* [About this exercise]: Write out the records below once more, exactly and completely.

* [Entries supplied]:
========================================

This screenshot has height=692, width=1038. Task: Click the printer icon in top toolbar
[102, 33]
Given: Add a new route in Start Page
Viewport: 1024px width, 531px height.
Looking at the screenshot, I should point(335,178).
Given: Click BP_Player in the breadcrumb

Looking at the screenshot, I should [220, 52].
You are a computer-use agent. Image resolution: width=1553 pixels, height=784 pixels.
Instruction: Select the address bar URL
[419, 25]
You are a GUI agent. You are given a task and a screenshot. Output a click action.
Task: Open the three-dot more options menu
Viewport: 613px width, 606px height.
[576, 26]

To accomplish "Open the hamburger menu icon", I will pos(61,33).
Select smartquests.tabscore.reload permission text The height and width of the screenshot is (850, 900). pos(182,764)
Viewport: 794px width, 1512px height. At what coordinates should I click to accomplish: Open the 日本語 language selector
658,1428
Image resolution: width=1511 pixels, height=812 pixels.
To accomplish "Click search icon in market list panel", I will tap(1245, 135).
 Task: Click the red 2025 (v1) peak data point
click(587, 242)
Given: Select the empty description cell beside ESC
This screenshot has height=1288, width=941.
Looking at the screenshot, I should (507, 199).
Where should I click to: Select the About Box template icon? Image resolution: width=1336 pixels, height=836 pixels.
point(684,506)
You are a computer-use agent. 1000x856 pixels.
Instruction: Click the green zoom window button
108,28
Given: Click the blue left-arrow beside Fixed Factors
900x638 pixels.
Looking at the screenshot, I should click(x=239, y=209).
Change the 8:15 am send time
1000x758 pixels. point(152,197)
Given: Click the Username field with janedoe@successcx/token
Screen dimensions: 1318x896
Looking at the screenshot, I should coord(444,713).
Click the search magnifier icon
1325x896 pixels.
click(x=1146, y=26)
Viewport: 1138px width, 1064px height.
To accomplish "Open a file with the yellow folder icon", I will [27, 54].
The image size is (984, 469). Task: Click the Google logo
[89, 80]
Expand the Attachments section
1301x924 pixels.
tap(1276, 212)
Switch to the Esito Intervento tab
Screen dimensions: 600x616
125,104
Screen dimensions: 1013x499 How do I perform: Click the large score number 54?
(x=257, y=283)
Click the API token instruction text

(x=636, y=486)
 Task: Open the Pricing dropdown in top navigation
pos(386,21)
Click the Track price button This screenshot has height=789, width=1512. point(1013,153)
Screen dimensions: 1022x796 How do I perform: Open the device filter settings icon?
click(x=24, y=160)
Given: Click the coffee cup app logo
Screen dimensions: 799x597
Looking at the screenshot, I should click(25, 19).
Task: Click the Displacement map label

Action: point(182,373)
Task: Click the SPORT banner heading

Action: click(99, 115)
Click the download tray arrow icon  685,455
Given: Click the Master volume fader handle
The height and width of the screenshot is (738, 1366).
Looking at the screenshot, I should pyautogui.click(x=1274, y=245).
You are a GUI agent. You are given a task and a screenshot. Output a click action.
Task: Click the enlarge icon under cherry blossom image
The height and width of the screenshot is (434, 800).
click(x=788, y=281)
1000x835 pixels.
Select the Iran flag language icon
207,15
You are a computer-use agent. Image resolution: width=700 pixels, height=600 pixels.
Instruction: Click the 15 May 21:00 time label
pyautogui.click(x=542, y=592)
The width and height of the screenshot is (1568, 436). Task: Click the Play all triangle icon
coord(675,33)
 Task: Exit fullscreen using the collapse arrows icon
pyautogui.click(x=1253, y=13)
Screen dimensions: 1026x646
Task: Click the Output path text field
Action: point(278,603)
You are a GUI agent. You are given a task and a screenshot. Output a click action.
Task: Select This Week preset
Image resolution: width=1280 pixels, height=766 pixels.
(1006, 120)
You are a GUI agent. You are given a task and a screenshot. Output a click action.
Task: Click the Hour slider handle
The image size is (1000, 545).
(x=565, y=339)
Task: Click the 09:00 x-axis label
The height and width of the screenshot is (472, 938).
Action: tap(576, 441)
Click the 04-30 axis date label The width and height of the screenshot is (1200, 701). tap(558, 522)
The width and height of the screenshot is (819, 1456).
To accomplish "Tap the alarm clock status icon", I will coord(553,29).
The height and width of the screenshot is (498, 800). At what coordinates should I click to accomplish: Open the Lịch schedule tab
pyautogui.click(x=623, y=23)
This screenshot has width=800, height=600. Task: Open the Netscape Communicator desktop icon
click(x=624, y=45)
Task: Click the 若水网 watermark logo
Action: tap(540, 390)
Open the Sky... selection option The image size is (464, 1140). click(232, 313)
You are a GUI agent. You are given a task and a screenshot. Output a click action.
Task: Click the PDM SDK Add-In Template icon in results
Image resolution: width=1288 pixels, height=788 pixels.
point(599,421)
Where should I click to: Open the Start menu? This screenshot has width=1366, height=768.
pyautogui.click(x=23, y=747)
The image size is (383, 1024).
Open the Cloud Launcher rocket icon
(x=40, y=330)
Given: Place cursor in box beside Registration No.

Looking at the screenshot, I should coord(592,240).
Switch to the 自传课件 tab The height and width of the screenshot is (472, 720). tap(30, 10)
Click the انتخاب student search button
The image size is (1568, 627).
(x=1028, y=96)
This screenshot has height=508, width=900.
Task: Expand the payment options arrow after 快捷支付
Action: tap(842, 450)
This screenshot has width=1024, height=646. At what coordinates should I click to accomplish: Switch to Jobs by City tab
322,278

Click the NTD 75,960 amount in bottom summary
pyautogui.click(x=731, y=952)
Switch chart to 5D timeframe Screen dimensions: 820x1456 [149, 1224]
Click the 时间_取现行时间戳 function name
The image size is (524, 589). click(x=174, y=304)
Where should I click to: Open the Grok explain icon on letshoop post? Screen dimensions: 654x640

========================================

* [Response for this exercise]:
This screenshot has height=692, width=1038. Task: Click the printer icon in top toolbar
[102, 33]
Given: Add a new route in Start Page
Viewport: 1024px width, 531px height.
Looking at the screenshot, I should point(335,178).
Given: Click BP_Player in the breadcrumb

Looking at the screenshot, I should [220, 52].
You are a computer-use agent. Image resolution: width=1553 pixels, height=784 pixels.
Instruction: Select the address bar URL
[419, 25]
You are a GUI agent. You are given a task and a screenshot. Output a click action.
Task: Open the three-dot more options menu
Viewport: 613px width, 606px height.
[576, 26]

To accomplish "Open the hamburger menu icon", I will pos(61,33).
Select smartquests.tabscore.reload permission text The height and width of the screenshot is (850, 900). pos(182,764)
Viewport: 794px width, 1512px height. At what coordinates should I click to accomplish: Open the 日本語 language selector
658,1428
Image resolution: width=1511 pixels, height=812 pixels.
To accomplish "Click search icon in market list panel", I will tap(1245, 135).
 Task: Click the red 2025 (v1) peak data point
click(587, 242)
Given: Select the empty description cell beside ESC
This screenshot has height=1288, width=941.
Looking at the screenshot, I should (507, 199).
Where should I click to: Select the About Box template icon? Image resolution: width=1336 pixels, height=836 pixels.
point(684,506)
You are a computer-use agent. 1000x856 pixels.
Instruction: Click the green zoom window button
108,28
Given: Click the blue left-arrow beside Fixed Factors
900x638 pixels.
Looking at the screenshot, I should click(x=239, y=209).
Change the 8:15 am send time
1000x758 pixels. point(152,197)
Given: Click the Username field with janedoe@successcx/token
Screen dimensions: 1318x896
Looking at the screenshot, I should coord(444,713).
Click the search magnifier icon
1325x896 pixels.
click(x=1146, y=26)
Viewport: 1138px width, 1064px height.
To accomplish "Open a file with the yellow folder icon", I will [27, 54].
The image size is (984, 469). Task: Click the Google logo
[89, 80]
Expand the Attachments section
1301x924 pixels.
tap(1276, 212)
Switch to the Esito Intervento tab
Screen dimensions: 600x616
125,104
Screen dimensions: 1013x499 How do I perform: Click the large score number 54?
(x=257, y=283)
Click the API token instruction text

(x=636, y=486)
 Task: Open the Pricing dropdown in top navigation
pos(386,21)
Click the Track price button This screenshot has height=789, width=1512. point(1013,153)
Screen dimensions: 1022x796 How do I perform: Open the device filter settings icon?
click(x=24, y=160)
Given: Click the coffee cup app logo
Screen dimensions: 799x597
Looking at the screenshot, I should click(25, 19).
Task: Click the Displacement map label

Action: point(182,373)
Task: Click the SPORT banner heading

Action: click(99, 115)
Click the download tray arrow icon  685,455
Given: Click the Master volume fader handle
The height and width of the screenshot is (738, 1366).
Looking at the screenshot, I should pyautogui.click(x=1274, y=245).
You are a GUI agent. You are given a task and a screenshot. Output a click action.
Task: Click the enlarge icon under cherry blossom image
The height and width of the screenshot is (434, 800).
click(x=788, y=281)
1000x835 pixels.
Select the Iran flag language icon
207,15
You are a computer-use agent. Image resolution: width=700 pixels, height=600 pixels.
Instruction: Click the 15 May 21:00 time label
pyautogui.click(x=542, y=592)
The width and height of the screenshot is (1568, 436). Task: Click the Play all triangle icon
coord(675,33)
 Task: Exit fullscreen using the collapse arrows icon
pyautogui.click(x=1253, y=13)
Screen dimensions: 1026x646
Task: Click the Output path text field
Action: point(278,603)
You are a GUI agent. You are given a task and a screenshot. Output a click action.
Task: Select This Week preset
Image resolution: width=1280 pixels, height=766 pixels.
(1006, 120)
You are a GUI agent. You are given a task and a screenshot. Output a click action.
Task: Click the Hour slider handle
The image size is (1000, 545).
(x=565, y=339)
Task: Click the 09:00 x-axis label
The height and width of the screenshot is (472, 938).
Action: tap(576, 441)
Click the 04-30 axis date label The width and height of the screenshot is (1200, 701). tap(558, 522)
The width and height of the screenshot is (819, 1456).
To accomplish "Tap the alarm clock status icon", I will coord(553,29).
The height and width of the screenshot is (498, 800). At what coordinates should I click to accomplish: Open the Lịch schedule tab
pyautogui.click(x=623, y=23)
This screenshot has width=800, height=600. Task: Open the Netscape Communicator desktop icon
click(x=624, y=45)
Task: Click the 若水网 watermark logo
Action: tap(540, 390)
Open the Sky... selection option The image size is (464, 1140). click(232, 313)
You are a GUI agent. You are given a task and a screenshot. Output a click action.
Task: Click the PDM SDK Add-In Template icon in results
Image resolution: width=1288 pixels, height=788 pixels.
point(599,421)
Where should I click to: Open the Start menu? This screenshot has width=1366, height=768.
pyautogui.click(x=23, y=747)
The image size is (383, 1024).
Open the Cloud Launcher rocket icon
(x=40, y=330)
Given: Place cursor in box beside Registration No.

Looking at the screenshot, I should coord(592,240).
Switch to the 自传课件 tab The height and width of the screenshot is (472, 720). tap(30, 10)
Click the انتخاب student search button
The image size is (1568, 627).
(x=1028, y=96)
This screenshot has height=508, width=900.
Task: Expand the payment options arrow after 快捷支付
Action: tap(842, 450)
This screenshot has width=1024, height=646. At what coordinates should I click to accomplish: Switch to Jobs by City tab
322,278

Click the NTD 75,960 amount in bottom summary
pyautogui.click(x=731, y=952)
Switch chart to 5D timeframe Screen dimensions: 820x1456 [149, 1224]
Click the 时间_取现行时间戳 function name
The image size is (524, 589). click(x=174, y=304)
Where should I click to: Open the Grok explain icon on letshoop post? Screen dimensions: 654x640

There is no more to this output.